Direct Generation of Digital Data – Eliminates the need for photo-documentation of gels.
Versatility – RNA, DNA, and protein analysis can be performed using the same system.
Higher Sample Throughput – Complete analysis for hundreds of samples in just a few hours; no further processing required.

System Specifications

Height 464 mm (18.28 in)
Width 472 mm (18.60 in)
Depth 649 mm (25.57 in)
Weight 45.5 kg (100 lbs)
Temperature Range 18-26 °C (64-79 °F)
Power Requirements 100/110/230 VAC, 50/60 Hz
Power Consumption 460 VA (460 W)
Plate Formats 96- and 384-well
Excitation/Emission Wavelengths 635 and 700 nm
Humidity Range 30-70% relative, non-condensing

Clockwise from top right: Full microfluidic analysis instrument; microfluidic chip; placement of microfluidic chip in extendable drawer, placement of sample-containing microplate onto drawer (below chip drawer)

Operation

Microfluidic electrophoresis is performed on a small, microfluidic chip. Prior to RNA or DNA analysis, reagents are loaded into the individual wells of the chip. These wells are connected to small plates of quartz etched with tiny microchannels about the size of a human hair. When the chip is loaded into the microfluidic system, its wells interface with platinum electrodes that provide voltage and current control. The system robot moves the microtiter plate wells directly under the chip’s capillary ‘sipper’, and approximately 150 nL of sample is aspirated onto the chip. The system uses high-voltage power supplies (currents ±50μA, ±1% and voltages 100–3000V ±2%) to drive the chip-based electrophoresis in the short channels to reduce the separation times to seconds per sample.

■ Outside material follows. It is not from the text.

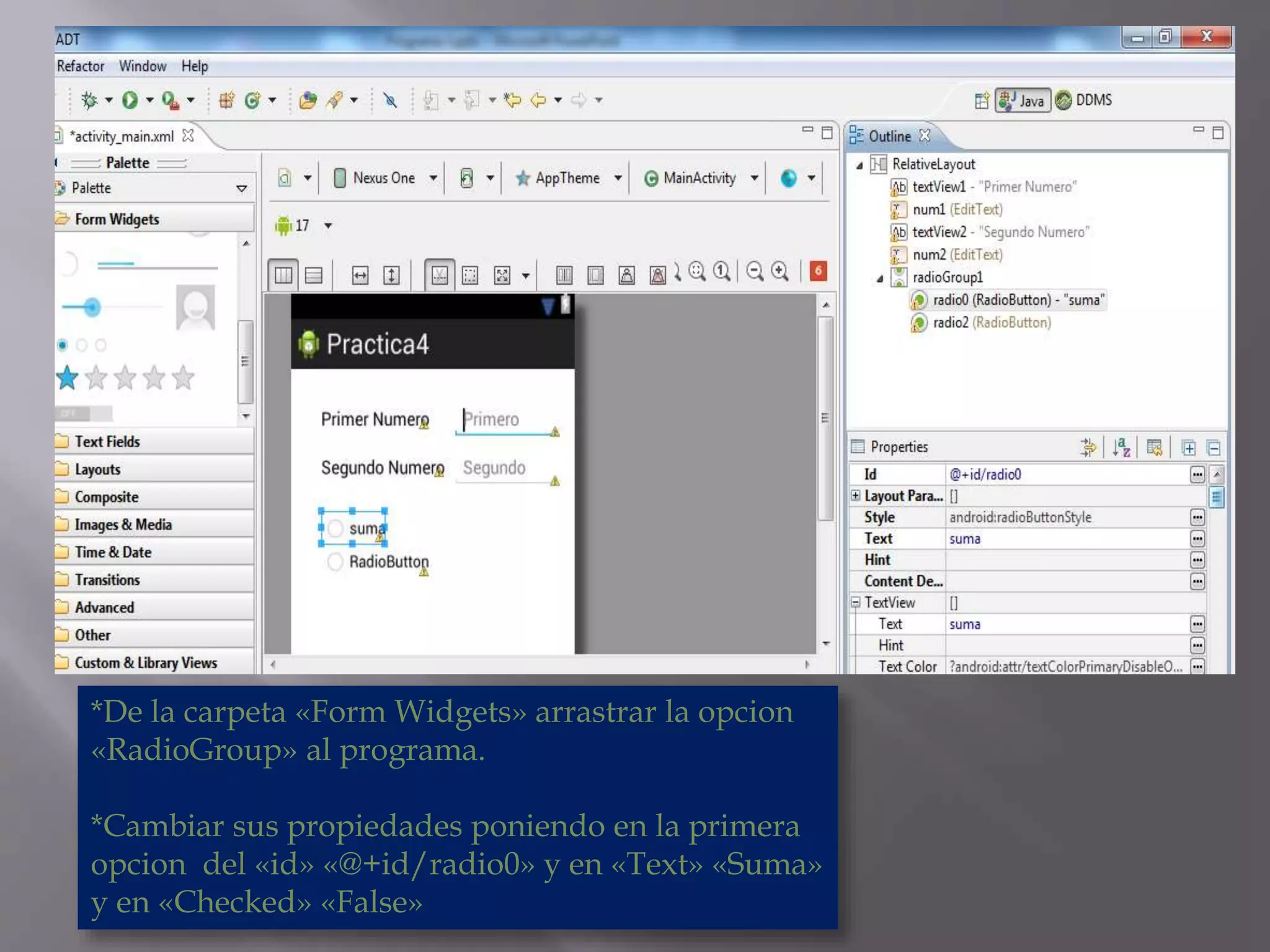Select the suma radio button in layout
Screen dimensions: 1270x952
(x=353, y=528)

The basis of electroosmotic flow is the formation of an electrical double layer at the stationary/solution interface. silanol groups form the inner surface of the microchannel. These silanol groups are ionized above pH3. Thus, the inner surface of the channel is negatively charged (see video below). In solutions containing ions, the cations will migrate to the negatively charged wall. This forms an electrical double layer. When an electrical potential is applied to the column, with an anode at one end of the column and a cathode at another, the cations will migrate towards the cathode. Since these cations are solvated and clustered at the walls of the channel, they drag the rest of the solution with them, even the anions. This results in an electroosmotic flow, not to be confused with the electrophoretic migration.

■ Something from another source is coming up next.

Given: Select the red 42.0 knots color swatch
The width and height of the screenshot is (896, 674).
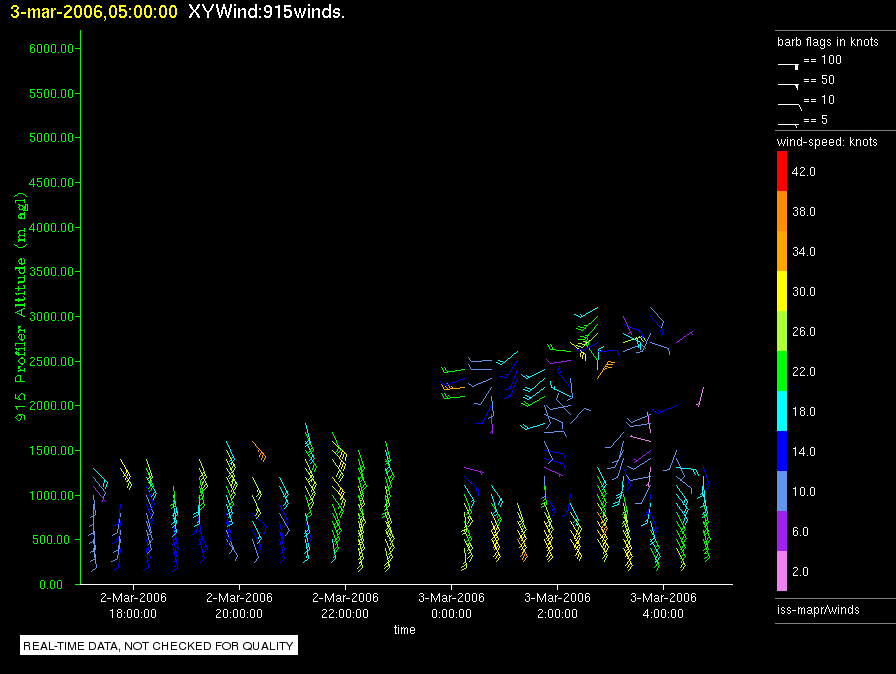Looking at the screenshot, I should tap(781, 171).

Individual sample analytes are separated electrophoretically (video, below left) and the bands are detected via laser induced fluorescence (LIF). Sizing and concentration for each band are determined using both a ladder and internal markers. Because the sipper is rinsed between samples, cross-contamination or carryover is eliminated.

Size-based separations of protein or DNA samples can be achieved by loading specific channels of the chip with a sieving polymer solution. Rapid separations can be performed because the microfluidic channels dissipate heat with extreme efficiency – very high electric fields can be used with no measurable heating. The separation media in these assays contain fluorescent stains that bind to protein or DNA molecules non-covalently. Sample peaks are detected as they pass through a laser spot in the chip’s detection window.

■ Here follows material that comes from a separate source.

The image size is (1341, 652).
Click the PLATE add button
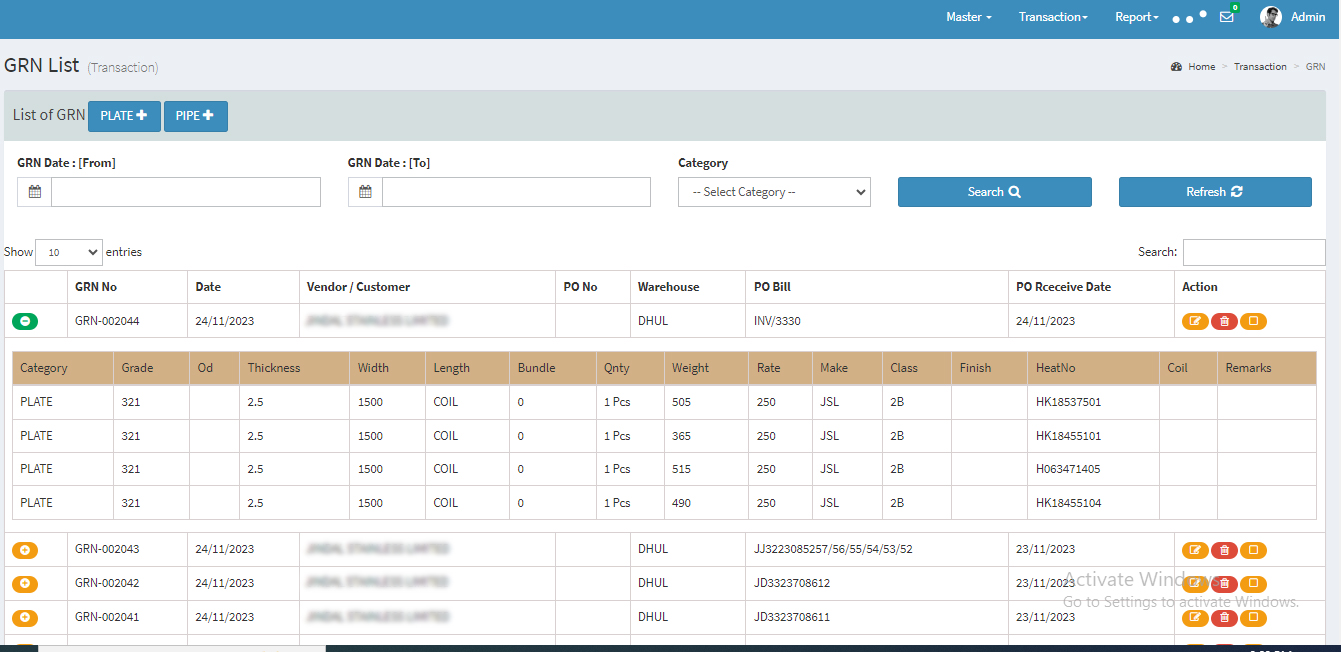(124, 116)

Video of microscale electrophoretic separation	Animated depiction of ElectroOsmotic Flow

DNA analysis: Agarose (left) and comparable microfluidic (right).	RNA analysis. Visual representation of the analysis as a signal trace (left), and as a gel-like image (right).

Data processing and system control

Data acquisition and processing from a microfluidic device is a far more precise, accurate and reliable method of generating data than gel scanning and photo-documentation. System software automatically calculates the size and concentration of each protein or DNA fragment, evaluates the integrity of RNA, and provides digital results. Data are reported in real-time as each sample is processed. Results are displayed in a tabular format, an electropherogram view and in a gel-like image.